» Document passage:
- - - - - - -
[mvapich-discuss] mvapich 1.8 on SUSE SLES 11 SP2 problem

Carmelo Ponti (CSCS) cponti at cscs.ch
Tue May 29 09:24:35 EDT 2012


Dear mvapich-discuss mailing list

I'm trying mvapich 1.8 on SUSE SLES 11 SP2 (kernel 3.0.13-0.27) using
SLURM 2.3.4 but I got a strange error which I cannot solve.

Following the details of my installation/configuration:

- CPU: E5-2670 0 @ 2.60GHz dual socket
- RAM: 64G
- IB: Mellanox Technologies MT27500 Family [ConnectX-3] FDR
- OS: SUSE Linux Enterprise Server 11 (x86_64) SP2
- KERNEL: 3.0.13-0.27-default #1 SMP
- GCC: gcc version 4.3.4
- GLIBC: glibc-2.11.3-17.31.1

- OFED: OFED-1.5.4.1 installed with the following configuration file:

# cat ofed.conf
kernel-ib=y
core=y
mthca=y
mlx4=y
mlx4_en=y
cxgb3=y
nes=y
ipoib=y
kernel-ib-devel=y
libibverbs=y
libibverbs-devel=y
libibverbs-utils=y
libmthca=y
libmlx4=y
libmlx4-devel=y
libcxgb3=y
libcxgb3-devel=y
libnes=y
libibumad=y
libibumad-devel=y
libibmad=y
libibmad-devel=y
librdmacm=y
librdmacm-utils=y
librdmacm-devel=y
perftest=y
mstflint=y
ibutils=y
infiniband-diags=y
ofed-docs=y
ofed-scripts=y
build32=0
prefix=/usr

- LIMIC

I compiled and installed limic as follow:

# cp -rp mvapich2-1.8-r5423/limic2-0.5.5 /usr/src/packages/SOURCES
# cd /usr/src/packages/SOURCES
# tar cfz limic2-0.5.5.tar.gz limic2-0.5.5
# cp mvapich2-1.8-r5423/limic2-0.5.5/limic.spec /usr/src/packages/SPECS
# cd /usr/src/packages/SPECS
# rpmbuild -ba limic.spec

# rpm -ivh /usr/src/packages/RPMS/x86_64/limic2-0.5.5-1.x86_64.rpm

I patched limic.spec as follow to make it work on SLES 11 SP2:

# diff limic.spec mvapich2-1.8-r5423/limic2-0.5.5/limic.spec 
95a96,104
> %{_libdir}/*.so.*
> 
> %files module
> %defattr(644,root,root,755)
- - - - - - -
» Raw data:
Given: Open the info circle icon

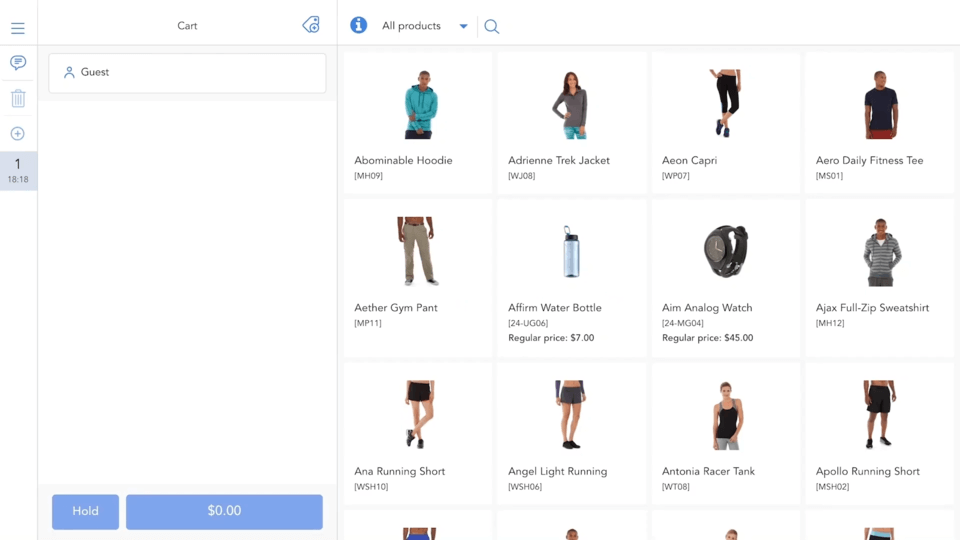Looking at the screenshot, I should click(358, 25).
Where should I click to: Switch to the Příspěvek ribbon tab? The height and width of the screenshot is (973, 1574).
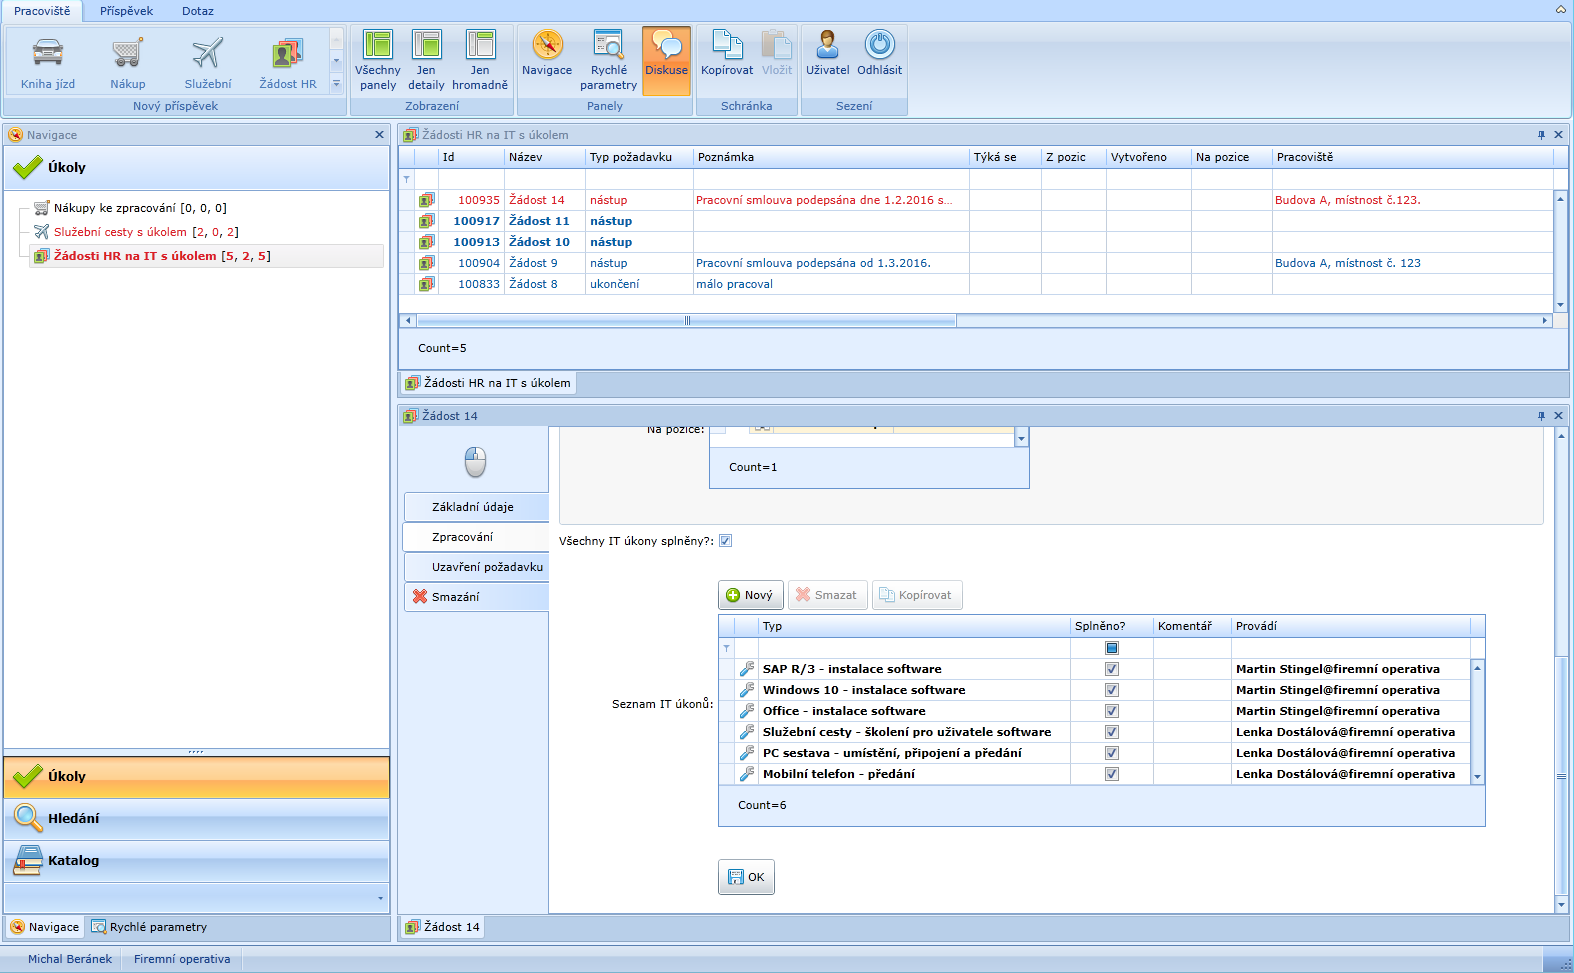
- - - - - - -
» Tasks to perform:
**1)** Please explain, in one to three sentences, why the author of the mailing-list message about mvapich 1.8 on SLES 11 SP2 patched limic.spec.
**2)** Write the next part of the mailing-list message about mvapich 1.8 on SLES 11 SP2, starting after its last shown line.

» Responses to the tasks:
**1)** The author patched limic.spec to make it work on SUSE SLES 11 SP2.

**2)**
> /lib/modules/%(uname -r)/extra/limic.ko
> 
> %files common
> %defattr(-,root,root,-)
> %doc
97a107,110
> 
> %files devel
> %defattr(-,root,root,-)
> %doc
100,102d112
< %{_libdir}/*.so.*
< %{_libdir}/liblimic2.a
< %attr(0755, root, root) /lib/modules/%(uname -r)/extra/limic.ko

- MVAPICH2
# export LD_LIBRARY_PATH=
$LD_LIBRARY_PATH:/apps/julier/slurm/default/lib/

# cd mvapich2-1.8-r5423
# ./configure --prefix=/apps/julier/mvapich2/1.8/gcc-4.3.4
--enable-threads=default --enable-shared --enable-sharedlibs=gcc
--enable-fc --with-mpe --enable-rsh --enable-rdma-cm --enable-fast
--enable-smpcoll --with-hwloc --enable-xrc --with-device=ch3:mrail
--with-rdma=gen2 --enable-g=dbg --enable-debuginfo --with-limic2 CC=gcc
CXX=g++ FC=gfortran F77=gfortran --with-pmi=slurm --with-pm=no
--with-slurm=/apps/julier/slurm/default/
CPPFLAGS=-I/apps/julier/slurm/default/include
LDFLAGS=-L/apps/julier/slurm/default/lib

# make
# make install

Notice: the compilation of mvapich2 completed without problems.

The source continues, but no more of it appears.